By Ilva Pieterse, ITWeb contributor
Johannesburg, 31 Jul 2008

Today's threats change and morph within minutes and there are ever-increasing variations, said Amit Tailor, manager for sales engineering of Secure Computing, at IDC's IT Security, Storage, and Business Continuity Roadshow last week in Rosebank.

"There has been an increase in attack success, with the advent of Web 2.0 technologies exploding the threats," he said.

According to Tailor, only an average of 4% of vulnerabilities gets fixed on average, and 80% of malware are Web application exploits.

"Sixty-eight percent of malware in 2007 exposed confidential data, and there was a 500% increase in phishing," he said. "Using the Internet for malicious means has become a thriving business."

A large part of this lucrative business, explained Vitaliy Kamlyuk, senior virus analyst at Kaspersky Labs, lies in the botnet business.

A botnet, explained Kamlyuk, is a PC network consisting of infected machines.

"Criminals make use of botnets for many different reasons like distributed denial-of-service attacks, spam, phishing, ransoming, malware propagation and stealing private data.

"Bots are for sale on the Internet and be bought for a fee," he said. "You can even preview a demo and get online support if you have questions about your purchase. All of this greatly contributes to the sheer volume of threats we see today."

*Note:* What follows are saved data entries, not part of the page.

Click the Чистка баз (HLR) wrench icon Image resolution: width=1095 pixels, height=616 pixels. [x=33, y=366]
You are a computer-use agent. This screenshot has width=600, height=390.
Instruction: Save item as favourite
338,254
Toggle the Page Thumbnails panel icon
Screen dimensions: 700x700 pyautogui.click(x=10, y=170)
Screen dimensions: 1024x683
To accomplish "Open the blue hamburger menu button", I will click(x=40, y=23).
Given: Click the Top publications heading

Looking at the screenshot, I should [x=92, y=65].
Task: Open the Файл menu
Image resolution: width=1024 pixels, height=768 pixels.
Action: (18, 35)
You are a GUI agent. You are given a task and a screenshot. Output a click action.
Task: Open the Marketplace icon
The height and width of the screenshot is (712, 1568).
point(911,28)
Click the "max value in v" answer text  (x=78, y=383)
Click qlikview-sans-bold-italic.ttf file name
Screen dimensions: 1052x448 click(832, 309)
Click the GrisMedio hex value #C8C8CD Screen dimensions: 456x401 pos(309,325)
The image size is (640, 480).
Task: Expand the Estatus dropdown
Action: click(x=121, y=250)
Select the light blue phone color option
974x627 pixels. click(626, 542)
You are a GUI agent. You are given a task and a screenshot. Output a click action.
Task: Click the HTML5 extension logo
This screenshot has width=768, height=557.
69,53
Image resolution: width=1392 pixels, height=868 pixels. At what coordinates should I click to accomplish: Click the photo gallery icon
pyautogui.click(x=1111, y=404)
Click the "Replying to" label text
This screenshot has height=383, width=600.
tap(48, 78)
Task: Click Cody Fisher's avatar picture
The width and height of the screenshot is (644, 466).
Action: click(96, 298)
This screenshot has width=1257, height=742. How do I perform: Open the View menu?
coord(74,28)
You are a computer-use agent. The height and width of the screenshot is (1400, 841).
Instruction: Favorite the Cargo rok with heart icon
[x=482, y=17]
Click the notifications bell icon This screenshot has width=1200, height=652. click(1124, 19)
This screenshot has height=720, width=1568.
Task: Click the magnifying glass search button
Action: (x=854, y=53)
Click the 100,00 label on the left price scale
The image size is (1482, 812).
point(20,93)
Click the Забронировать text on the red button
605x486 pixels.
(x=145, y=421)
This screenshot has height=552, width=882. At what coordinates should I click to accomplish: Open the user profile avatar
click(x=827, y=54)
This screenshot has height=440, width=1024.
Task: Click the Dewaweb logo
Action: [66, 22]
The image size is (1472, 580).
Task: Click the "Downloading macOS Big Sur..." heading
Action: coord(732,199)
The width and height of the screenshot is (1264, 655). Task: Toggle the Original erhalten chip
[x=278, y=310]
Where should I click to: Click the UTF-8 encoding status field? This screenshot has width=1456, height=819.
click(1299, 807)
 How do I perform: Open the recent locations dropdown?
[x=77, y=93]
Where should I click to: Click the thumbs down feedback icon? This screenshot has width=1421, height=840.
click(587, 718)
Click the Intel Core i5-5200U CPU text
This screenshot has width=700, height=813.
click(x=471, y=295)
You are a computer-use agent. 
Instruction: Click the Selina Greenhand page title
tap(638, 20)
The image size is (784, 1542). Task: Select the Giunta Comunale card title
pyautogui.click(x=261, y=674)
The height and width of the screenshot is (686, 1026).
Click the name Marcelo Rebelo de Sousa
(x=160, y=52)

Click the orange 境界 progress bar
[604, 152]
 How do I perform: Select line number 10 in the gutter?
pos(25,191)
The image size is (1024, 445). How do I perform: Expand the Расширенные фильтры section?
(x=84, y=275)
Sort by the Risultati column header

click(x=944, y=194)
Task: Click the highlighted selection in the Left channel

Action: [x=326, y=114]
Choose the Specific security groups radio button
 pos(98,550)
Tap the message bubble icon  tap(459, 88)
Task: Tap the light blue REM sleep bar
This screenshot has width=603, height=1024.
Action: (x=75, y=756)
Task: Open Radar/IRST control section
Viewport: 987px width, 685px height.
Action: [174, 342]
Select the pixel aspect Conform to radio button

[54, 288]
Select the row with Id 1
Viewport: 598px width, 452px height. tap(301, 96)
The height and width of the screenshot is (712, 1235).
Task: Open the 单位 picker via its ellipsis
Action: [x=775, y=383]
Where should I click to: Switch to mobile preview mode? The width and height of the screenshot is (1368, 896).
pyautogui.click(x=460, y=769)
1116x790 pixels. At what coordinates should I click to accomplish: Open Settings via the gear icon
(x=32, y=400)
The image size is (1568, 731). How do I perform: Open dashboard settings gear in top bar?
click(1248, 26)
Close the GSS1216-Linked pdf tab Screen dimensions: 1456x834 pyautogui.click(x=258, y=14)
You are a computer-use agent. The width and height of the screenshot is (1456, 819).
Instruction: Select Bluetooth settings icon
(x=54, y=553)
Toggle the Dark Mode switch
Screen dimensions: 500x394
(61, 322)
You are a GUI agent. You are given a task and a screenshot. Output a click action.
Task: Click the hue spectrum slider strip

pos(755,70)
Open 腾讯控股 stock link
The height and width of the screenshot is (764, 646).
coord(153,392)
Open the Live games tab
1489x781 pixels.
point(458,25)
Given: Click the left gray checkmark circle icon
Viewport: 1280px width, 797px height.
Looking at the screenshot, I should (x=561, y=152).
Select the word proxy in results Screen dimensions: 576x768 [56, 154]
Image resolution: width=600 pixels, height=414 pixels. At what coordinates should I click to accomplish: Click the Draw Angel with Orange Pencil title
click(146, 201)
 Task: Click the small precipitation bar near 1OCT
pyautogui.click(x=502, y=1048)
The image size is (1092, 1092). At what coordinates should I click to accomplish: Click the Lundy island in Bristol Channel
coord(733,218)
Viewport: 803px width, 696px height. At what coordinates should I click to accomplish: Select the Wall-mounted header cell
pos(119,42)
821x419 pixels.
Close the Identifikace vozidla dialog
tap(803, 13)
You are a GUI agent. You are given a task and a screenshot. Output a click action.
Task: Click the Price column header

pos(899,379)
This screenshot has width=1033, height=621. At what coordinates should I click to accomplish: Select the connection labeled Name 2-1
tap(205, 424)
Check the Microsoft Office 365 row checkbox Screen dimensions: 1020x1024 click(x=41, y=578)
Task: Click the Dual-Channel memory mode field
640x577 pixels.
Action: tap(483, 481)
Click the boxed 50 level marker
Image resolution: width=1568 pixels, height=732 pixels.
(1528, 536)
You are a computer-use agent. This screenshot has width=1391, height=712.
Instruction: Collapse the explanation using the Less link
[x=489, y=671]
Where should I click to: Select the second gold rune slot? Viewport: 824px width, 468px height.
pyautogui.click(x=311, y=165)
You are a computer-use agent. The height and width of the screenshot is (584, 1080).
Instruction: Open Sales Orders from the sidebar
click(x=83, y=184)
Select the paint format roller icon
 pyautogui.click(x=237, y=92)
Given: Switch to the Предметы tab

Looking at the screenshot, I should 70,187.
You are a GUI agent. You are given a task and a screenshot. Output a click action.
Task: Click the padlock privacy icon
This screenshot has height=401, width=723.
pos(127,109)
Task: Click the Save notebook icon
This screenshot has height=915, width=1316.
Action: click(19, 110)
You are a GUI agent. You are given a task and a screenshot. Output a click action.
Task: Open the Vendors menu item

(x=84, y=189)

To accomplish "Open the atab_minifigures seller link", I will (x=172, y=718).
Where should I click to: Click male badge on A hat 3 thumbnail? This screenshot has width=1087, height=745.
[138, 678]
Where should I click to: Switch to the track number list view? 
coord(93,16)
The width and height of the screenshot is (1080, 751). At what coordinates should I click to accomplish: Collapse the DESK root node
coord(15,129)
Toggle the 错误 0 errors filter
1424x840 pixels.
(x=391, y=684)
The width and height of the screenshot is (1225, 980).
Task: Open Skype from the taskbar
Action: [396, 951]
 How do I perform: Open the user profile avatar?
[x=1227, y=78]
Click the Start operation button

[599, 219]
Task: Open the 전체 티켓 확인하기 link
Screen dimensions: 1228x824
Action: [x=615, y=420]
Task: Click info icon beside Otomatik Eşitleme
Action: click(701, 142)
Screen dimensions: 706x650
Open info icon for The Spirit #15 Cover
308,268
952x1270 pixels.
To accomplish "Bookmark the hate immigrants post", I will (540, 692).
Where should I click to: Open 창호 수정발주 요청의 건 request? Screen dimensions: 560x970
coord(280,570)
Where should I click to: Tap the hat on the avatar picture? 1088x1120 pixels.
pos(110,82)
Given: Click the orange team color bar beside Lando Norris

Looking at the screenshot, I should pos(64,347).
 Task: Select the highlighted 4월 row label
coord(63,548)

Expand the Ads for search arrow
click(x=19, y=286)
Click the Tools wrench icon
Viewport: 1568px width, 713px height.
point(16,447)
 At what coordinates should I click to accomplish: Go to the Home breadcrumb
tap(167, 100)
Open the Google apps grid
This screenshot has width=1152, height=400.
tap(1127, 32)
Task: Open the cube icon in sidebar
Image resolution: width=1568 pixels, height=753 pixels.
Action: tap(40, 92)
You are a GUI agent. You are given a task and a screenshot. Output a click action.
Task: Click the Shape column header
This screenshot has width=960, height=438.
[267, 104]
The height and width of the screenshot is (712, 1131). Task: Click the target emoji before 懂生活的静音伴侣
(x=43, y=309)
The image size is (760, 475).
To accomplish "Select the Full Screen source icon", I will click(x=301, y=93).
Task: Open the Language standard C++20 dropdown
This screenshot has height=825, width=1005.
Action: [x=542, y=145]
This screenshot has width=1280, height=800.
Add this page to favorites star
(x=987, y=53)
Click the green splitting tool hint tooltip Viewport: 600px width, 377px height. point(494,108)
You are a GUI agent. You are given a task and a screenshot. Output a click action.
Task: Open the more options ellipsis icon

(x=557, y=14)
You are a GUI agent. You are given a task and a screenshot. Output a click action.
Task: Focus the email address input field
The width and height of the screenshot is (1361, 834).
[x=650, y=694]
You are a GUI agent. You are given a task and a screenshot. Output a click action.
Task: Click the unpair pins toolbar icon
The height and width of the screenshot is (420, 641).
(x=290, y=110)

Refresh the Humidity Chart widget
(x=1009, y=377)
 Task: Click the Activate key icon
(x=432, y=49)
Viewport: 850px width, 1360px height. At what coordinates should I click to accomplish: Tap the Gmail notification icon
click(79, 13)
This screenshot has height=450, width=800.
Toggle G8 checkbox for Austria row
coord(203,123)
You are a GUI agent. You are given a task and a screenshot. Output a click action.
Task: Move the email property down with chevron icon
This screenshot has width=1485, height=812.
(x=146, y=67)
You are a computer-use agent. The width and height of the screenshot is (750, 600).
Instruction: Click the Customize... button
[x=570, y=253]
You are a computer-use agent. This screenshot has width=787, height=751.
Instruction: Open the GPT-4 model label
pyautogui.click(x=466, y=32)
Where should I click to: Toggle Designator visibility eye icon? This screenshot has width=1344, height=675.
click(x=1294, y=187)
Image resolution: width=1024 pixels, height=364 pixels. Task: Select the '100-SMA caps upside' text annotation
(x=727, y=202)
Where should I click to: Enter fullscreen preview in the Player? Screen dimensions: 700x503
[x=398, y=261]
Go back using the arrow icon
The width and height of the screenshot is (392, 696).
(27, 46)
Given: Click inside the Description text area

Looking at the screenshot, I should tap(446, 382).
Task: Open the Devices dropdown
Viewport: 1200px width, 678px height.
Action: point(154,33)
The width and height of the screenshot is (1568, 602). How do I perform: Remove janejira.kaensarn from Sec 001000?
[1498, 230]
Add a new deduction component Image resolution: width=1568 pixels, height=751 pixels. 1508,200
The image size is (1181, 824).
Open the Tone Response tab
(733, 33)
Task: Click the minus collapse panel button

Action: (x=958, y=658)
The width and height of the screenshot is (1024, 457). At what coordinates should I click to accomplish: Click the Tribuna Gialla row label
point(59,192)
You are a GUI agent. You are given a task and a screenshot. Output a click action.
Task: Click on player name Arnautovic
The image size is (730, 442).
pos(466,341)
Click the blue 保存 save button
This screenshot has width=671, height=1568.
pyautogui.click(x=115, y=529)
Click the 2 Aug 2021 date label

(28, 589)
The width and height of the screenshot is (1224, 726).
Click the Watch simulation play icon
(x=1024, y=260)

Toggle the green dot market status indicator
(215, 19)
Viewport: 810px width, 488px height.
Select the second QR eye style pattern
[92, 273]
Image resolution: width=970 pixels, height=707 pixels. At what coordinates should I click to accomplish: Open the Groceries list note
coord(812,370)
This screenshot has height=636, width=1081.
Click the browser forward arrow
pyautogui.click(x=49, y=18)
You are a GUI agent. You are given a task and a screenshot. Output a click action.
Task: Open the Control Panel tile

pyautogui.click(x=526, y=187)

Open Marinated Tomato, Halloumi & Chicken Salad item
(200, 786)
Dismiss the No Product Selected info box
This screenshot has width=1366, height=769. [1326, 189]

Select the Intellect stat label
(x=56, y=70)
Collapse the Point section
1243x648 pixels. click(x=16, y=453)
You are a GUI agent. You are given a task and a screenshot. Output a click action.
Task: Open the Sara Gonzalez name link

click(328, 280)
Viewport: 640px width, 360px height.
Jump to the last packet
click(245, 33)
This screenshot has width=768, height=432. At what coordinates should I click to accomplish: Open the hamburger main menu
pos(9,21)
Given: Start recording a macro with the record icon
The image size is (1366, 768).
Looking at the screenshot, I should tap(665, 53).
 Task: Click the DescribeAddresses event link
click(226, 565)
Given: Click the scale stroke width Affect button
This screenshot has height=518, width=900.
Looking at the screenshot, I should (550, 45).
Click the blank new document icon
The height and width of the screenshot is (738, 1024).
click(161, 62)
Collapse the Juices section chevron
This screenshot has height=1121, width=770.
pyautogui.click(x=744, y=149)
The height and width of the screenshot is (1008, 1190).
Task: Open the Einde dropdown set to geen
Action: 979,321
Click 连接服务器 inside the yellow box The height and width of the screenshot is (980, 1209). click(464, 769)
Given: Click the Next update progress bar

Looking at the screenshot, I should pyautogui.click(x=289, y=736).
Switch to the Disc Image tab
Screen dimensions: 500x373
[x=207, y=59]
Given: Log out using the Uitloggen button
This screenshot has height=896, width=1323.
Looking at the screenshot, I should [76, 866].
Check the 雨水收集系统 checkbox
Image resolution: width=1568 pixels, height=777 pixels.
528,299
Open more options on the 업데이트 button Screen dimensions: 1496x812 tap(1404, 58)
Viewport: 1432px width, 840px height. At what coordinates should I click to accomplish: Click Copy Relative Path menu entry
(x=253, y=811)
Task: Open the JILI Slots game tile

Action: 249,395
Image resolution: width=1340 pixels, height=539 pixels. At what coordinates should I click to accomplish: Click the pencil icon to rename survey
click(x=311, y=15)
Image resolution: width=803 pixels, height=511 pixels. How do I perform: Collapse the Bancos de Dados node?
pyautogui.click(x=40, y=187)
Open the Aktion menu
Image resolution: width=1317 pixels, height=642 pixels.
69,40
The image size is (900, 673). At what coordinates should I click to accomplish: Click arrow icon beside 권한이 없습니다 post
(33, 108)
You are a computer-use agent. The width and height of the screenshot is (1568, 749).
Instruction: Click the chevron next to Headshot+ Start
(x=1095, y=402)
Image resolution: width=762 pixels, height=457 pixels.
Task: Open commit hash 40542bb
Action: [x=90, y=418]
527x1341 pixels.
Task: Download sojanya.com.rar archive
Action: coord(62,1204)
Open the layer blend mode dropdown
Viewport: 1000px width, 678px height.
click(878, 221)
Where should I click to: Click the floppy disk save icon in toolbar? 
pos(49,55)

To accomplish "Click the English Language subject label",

He also said it the business model and financial flow through a botnet ecosystem creates the certainty that Internet threats will not cease.

Kaspersky analyses packets over the Internet and identifies which are malicious so they can be traced back to the originating servers,

"Bringing such a server down by us would be illegal as it constitutes as unlawful access. Kaspersky can identify the malicious activity, but then need to pass it over to law enforcement to start an investigation."

"Kaspersky often detects viruses before they can be used for malicious means, which has led to us being accused on creating them," he concluded.